One cold night, as an Arab (this is not profiling, I pasted it from the web) sat in his tent, a camel gently thrust his nose under the flap and looked in. “Master,” he said, “let me put my nose in your tent. It’s cold and stormy out here.” “By all means,” said the Arab, “and welcome” as he turned over and went to sleep.

A little later the Arab awoke to find that the camel had not only put his nose in the tent but his head and neck also. The camel, who had been turning his head from side to side, said, “I will take but little more room if I place my forelegs within the tent. It is difficult standing out here.” “Yes, you may put your forelegs within,” said the Arab, moving a little to make room, for the tent was small.

Finally, the camel said, “May I not stand wholly inside? I keep the tent open by standing as I do.” “Yes, yes,” said the Arab. “Come wholly inside. Perhaps it will be better for both of us.” So the camel crowded in. The Arab with difficulty in the crowded quarters again went to sleep. When he woke up the next time, he was outside in the cold and the camel had the tent to himself.

Here’s my take on where we are.  I know you didn’t ask, I simply sensed you wanted to know.  Reform will pass.  What kind of reform?  Who knows?  Very few of us. Who cares?  A large number of those voting on it, those whose winter condos lay inside the 495 corridor don’t care.

Will healthcare reform legislation be the 3 AM call of our generation?  Many raised this same question in 1993.  Would it be different had the republicans brought healthcare to the table?  We will never know.  It does not matter if the camel’s nose enters from the left side or the right side of the tent.  Others debate which end of the camel is in the tent.  It matters not.  Once the Chicago Cubs went to night games, we were forced to change how we look at the world.
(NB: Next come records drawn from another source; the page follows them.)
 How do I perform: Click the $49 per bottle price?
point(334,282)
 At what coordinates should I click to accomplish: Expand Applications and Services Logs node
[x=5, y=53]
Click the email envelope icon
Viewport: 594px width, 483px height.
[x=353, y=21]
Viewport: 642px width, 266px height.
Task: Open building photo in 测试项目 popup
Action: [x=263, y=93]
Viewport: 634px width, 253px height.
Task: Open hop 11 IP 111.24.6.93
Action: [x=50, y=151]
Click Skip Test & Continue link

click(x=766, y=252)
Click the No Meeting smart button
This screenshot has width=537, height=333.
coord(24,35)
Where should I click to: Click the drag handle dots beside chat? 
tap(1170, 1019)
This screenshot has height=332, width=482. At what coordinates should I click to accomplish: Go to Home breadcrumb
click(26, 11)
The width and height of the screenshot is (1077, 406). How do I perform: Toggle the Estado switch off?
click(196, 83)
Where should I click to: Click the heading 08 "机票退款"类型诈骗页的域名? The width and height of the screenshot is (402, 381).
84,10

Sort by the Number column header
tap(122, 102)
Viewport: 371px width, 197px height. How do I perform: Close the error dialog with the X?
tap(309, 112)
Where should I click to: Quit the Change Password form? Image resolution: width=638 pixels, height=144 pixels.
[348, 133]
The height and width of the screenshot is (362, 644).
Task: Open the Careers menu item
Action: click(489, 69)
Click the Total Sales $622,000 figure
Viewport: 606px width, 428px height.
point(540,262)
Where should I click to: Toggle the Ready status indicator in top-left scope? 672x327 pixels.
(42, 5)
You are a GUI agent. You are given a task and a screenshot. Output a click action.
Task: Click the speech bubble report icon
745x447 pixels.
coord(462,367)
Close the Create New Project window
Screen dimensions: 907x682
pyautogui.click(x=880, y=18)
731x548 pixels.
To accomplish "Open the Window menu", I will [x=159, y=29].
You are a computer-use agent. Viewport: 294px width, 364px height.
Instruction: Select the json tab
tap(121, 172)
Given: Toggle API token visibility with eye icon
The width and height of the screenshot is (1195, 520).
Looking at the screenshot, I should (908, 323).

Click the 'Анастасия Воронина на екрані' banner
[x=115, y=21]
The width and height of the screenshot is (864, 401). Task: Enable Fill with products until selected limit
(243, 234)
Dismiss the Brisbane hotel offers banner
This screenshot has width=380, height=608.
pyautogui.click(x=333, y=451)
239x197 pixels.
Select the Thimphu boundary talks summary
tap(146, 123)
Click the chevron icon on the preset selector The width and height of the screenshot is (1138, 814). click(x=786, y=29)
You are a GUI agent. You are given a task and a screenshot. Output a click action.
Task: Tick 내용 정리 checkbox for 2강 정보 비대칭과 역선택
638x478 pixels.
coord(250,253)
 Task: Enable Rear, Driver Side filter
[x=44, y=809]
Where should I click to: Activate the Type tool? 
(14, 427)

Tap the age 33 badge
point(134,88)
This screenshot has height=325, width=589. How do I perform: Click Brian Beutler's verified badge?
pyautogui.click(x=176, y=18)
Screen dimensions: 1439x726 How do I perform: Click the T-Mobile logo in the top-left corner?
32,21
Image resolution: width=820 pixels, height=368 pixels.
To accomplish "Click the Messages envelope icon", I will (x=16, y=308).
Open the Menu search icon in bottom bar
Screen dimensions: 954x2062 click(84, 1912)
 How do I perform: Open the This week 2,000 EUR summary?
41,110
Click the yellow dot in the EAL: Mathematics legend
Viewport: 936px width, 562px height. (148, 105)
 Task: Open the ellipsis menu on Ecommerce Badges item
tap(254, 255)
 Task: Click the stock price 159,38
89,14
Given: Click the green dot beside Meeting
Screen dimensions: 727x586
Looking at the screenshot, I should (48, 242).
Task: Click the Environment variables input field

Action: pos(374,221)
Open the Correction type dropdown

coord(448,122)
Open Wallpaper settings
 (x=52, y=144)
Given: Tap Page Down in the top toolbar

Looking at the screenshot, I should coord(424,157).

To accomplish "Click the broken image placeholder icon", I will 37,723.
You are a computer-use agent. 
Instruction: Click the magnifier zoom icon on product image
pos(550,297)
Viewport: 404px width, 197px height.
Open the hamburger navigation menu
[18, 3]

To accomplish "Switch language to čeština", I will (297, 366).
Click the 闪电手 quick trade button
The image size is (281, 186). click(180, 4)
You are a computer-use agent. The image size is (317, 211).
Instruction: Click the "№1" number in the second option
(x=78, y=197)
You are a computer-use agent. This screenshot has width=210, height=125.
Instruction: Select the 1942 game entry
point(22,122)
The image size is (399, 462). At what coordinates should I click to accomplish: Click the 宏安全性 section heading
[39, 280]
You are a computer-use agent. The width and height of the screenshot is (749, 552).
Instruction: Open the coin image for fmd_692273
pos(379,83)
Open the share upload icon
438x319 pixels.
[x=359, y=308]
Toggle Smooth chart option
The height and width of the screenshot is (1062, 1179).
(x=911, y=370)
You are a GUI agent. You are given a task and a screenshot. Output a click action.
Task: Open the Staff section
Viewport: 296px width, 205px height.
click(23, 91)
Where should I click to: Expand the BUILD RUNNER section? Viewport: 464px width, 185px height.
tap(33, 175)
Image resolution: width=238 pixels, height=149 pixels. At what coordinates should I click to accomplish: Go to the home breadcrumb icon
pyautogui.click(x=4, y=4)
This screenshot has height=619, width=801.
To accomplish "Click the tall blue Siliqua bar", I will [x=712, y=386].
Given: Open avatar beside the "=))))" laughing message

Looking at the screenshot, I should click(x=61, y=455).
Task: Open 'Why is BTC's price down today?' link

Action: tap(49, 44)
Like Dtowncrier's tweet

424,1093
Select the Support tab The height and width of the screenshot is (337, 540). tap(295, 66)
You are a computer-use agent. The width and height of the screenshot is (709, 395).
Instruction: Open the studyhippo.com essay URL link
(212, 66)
There are many things in healthcare reform.  I think that the most important one is the government.  It’s like a bad stain, once it’s in, it’s difficult to remove.  You may choose to differ, but I think the crux of the discussion is not what the details are in the reform legislation, but that it exists.

I agree fully that reform is needed.  Unfortunately, once we let the government drive, we never again get the keys.  In for a penny, in for a pound—if you convert from the Euro, it still makes sense.